The New England Journal of Medicine | 2018
Robert J. Fox; Christopher S. Coffey; Robin Conwit; Merit Cudkowicz; Trevis Gleason; Andrew D. Goodman; Eric C. Klawiter; Kazuko Matsuda; Michelle McGovern; Robert T. Naismith; Akshata Ashokkumar; Janel Barnes; Dixie Ecklund; Elizabeth Klingner; Maxine Koepp; Jeffrey D. Long; Sneha Natarajan; Brenda Thornell; Jon W. Yankey; Robert A. Bermel; Josef P. Debbins; Xuemei Huang; Patricia Jagodnik; Mark J. Lowe; Kunio Nakamura; Sridar Narayanan; Ken Sakaie; Bhaskar Thoomukuntla; Xiaopeng Zhou; Stephen Krieger
BACKGROUND There are limited treatments for progressive multiple sclerosis. Ibudilast inhibits several cyclic nucleotide phosphodiesterases, macrophage migration inhibitory factor, and toll‐like receptor 4 and can cross the blood–brain barrier, with potential salutary effects in progressive multiple sclerosis. METHODS We enrolled patients with primary or secondary progressive multiple sclerosis in a phase 2 randomized trial of oral ibudilast (≤100 mg daily) or placebo for 96 weeks.

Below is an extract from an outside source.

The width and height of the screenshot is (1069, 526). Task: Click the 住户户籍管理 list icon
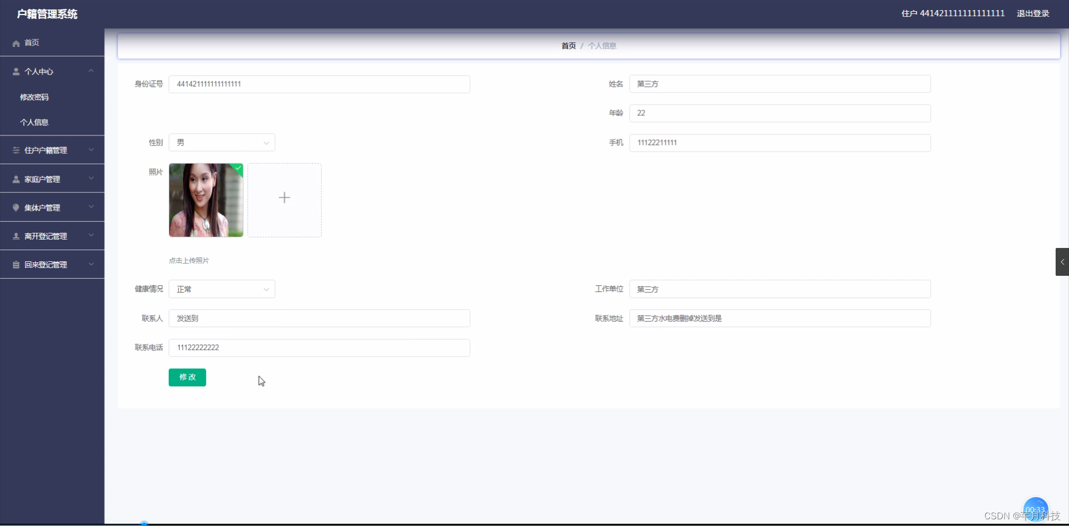tap(16, 150)
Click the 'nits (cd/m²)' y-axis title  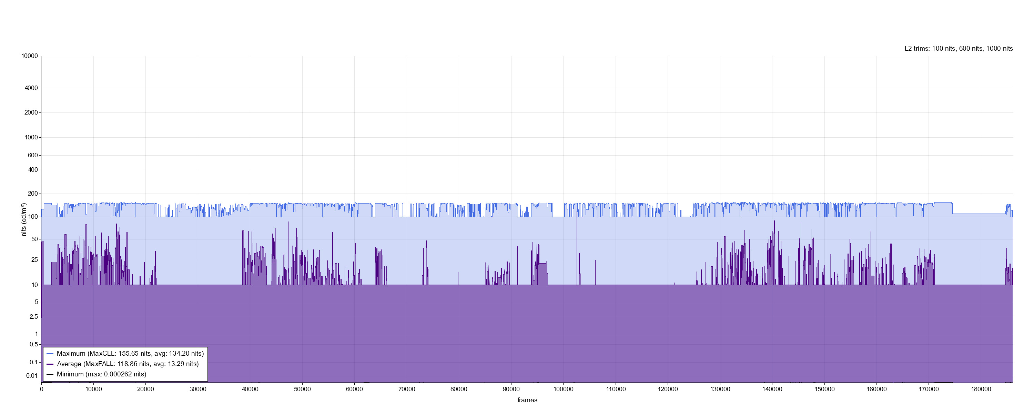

The primary efficacy end point was the rate of brain atrophy, as measured by the brain parenchymal fraction (brain size relative to the volume of the outer surface contour of the brain). Major secondary end points included the change in the pyramidal tracts on diffusion tensor imaging, the magnetization transfer ratio in normal‐appearing brain tissue, the thickness of the retinal nerve‐fiber layer, and cortical atrophy, all measures of tissue damage in multiple sclerosis. RESULTS Of 255 patients who underwent randomization, 129 were assigned to ibudilast and 126 to placebo. A total of 53% of the patients in the ibudilast group and 52% of those in the placebo group had primary progressive disease; the others had secondary progressive disease. The rate of change in the brain parenchymal fraction was ‐0.0010 per year with ibudilast and ‐0.0019 per year with placebo (difference, 0.0009; 95% confidence interval, 0.00004 to 0.0017; P=0.04), which represents approximately 2.5 ml less brain‐tissue loss with ibudilast over a period of 96 weeks. Adverse events with ibudilast included gastrointestinal symptoms, headache, and depression. CONCLUSIONS In a phase 2 trial involving patients with progressive multiple sclerosis, ibudilast was associated with slower progression of brain atrophy than placebo but was associated with higher rates of gastrointestinal side effects, headache, and depression. (Funded by the National Institute of Neurological Disorders and Stroke and others; NN102/SPRINT‐MS ClinicalTrials.gov number, NCT01982942.)